Seeing what this global pandemic has done already to our social lives, our work lives, and our economy, my perspective on life has shifted a bit in the past two weeks. I re-read a passage in the book that stuck out to me the first time. This time, it felt even more on point.

I went into the woods because I wished to live deliberately, to front only the essential facts of life, and see if I could not learn what it had to teach, and not, when I came to die, discover that I had not lived. I did not wish to live what was not life, living is so dear; nor did I wish to practise resignation, unless it was quite necessary. I wanted to live deep and suck out all the marrow of life, to live so sturdily and Spartan-like as to put to rout all that was not life, to cut a broad swath and shave close, to drive life into a corner, and reduce it to its lowest terms, and, if it proved to be mean, why then to get the whole and genuine meanness of it, and publish its meanness to the world; or if it were sublime, to know it by experience, and be able to give a true account of it in my next excursion… 
Our life is frittered away by detail. An honest man has hardly need to count more than his ten fingers, or in extreme cases he may add his ten toes, and lump the rest. Simplicity, simplicity, simplicity! I say, let your affairs be as two or three, and not a hundred or a thousand; instead of a million count half a dozen, and keep your accounts on your thumb-nail. In the midst of this chopping sea of civilized life, such are the clouds and storms and quicksands and thousand-and-one items to be allowed for, that a man has to live, if he would not founder and go to the bottom and not make his port at all, by dead reckoning, and he must be a great calculator indeed who succeeds. Simplify, simplify. Instead of three meals a day, if it be necessary eat but one; instead of a hundred dishes, five; and reduce other things in proportion… The nation itself, with all its so-called internal improvements, which, by the way are all external and superficial, is just such an unwieldly and overgrown establishment, cluttered with furniture and tripped up by its own traps, ruined by luxury and heedless expense, by want of calculation and a worthy aim, as the million households in the land; and the only cure for it, as for them, is in a rigid economy, a stern and more than Spartan simplicity of life and elevation of purpose. It lives too fast. Men think that it is essential that the Nation have commerce, and export ice, and talk through a telegraph, and ride thirty miles an hour, without a doubt, whether they do or not; but whether we should live like baboons or like men, is a little uncertain… 
Why should we live with such hurry and waste of life?

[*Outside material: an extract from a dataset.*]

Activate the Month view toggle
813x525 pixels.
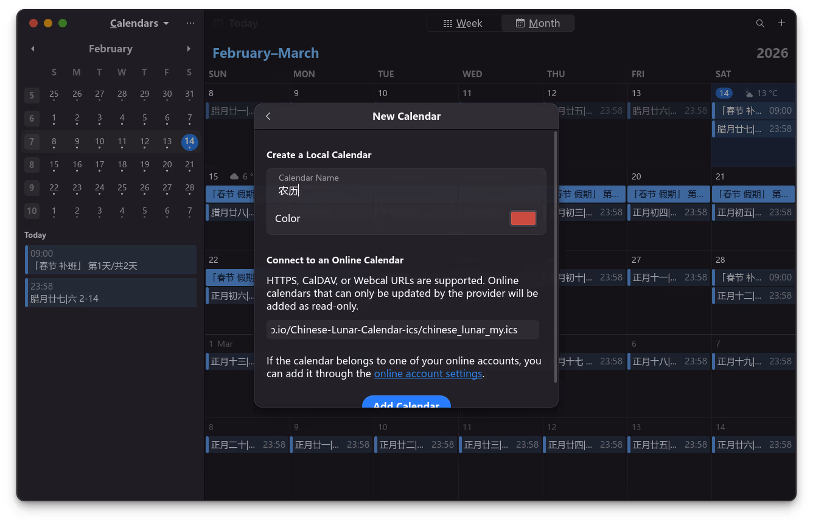(538, 23)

While Thoreau chose to live alone and distanced from others and we are being forced to do the same out of necessity, he seems to have come to some of the same conclusions that I have in a much shorter time.

Most of us live at such a fast pace with a “thousand-and-one” things to do. We live too fast and we cannot keep up. Maybe it helps us feel important. Or needed. Maybe it helps us to avoid feeling things like loneliness. What’s ironic for me, though, is that, because I keep myself so busy all of the time, I don’t always find time to maintain the things that should be important and meaningful: friendships, connecting with family, learning something new, pursuing a passion.

The last few weeks have forced us to slow down. My calendar has been cleared and, as Thoreau encouraged, I can count things I need to do on my ten fingers. There is no question that this time is hard and the source of much suffering. Our world will be different because of this. People are losing loved ones and livelihoods. Our global economy has shrunk. It’s not always easy to find the silver lining. In this case, if nothing else, perhaps we will all start to slow down, discover what is really important, and live more deliberately.

In short, I am convinced, both by faith and experience, that to maintain one’s self on this earth is not a hardship but a pastime, if we will live simply and wisely.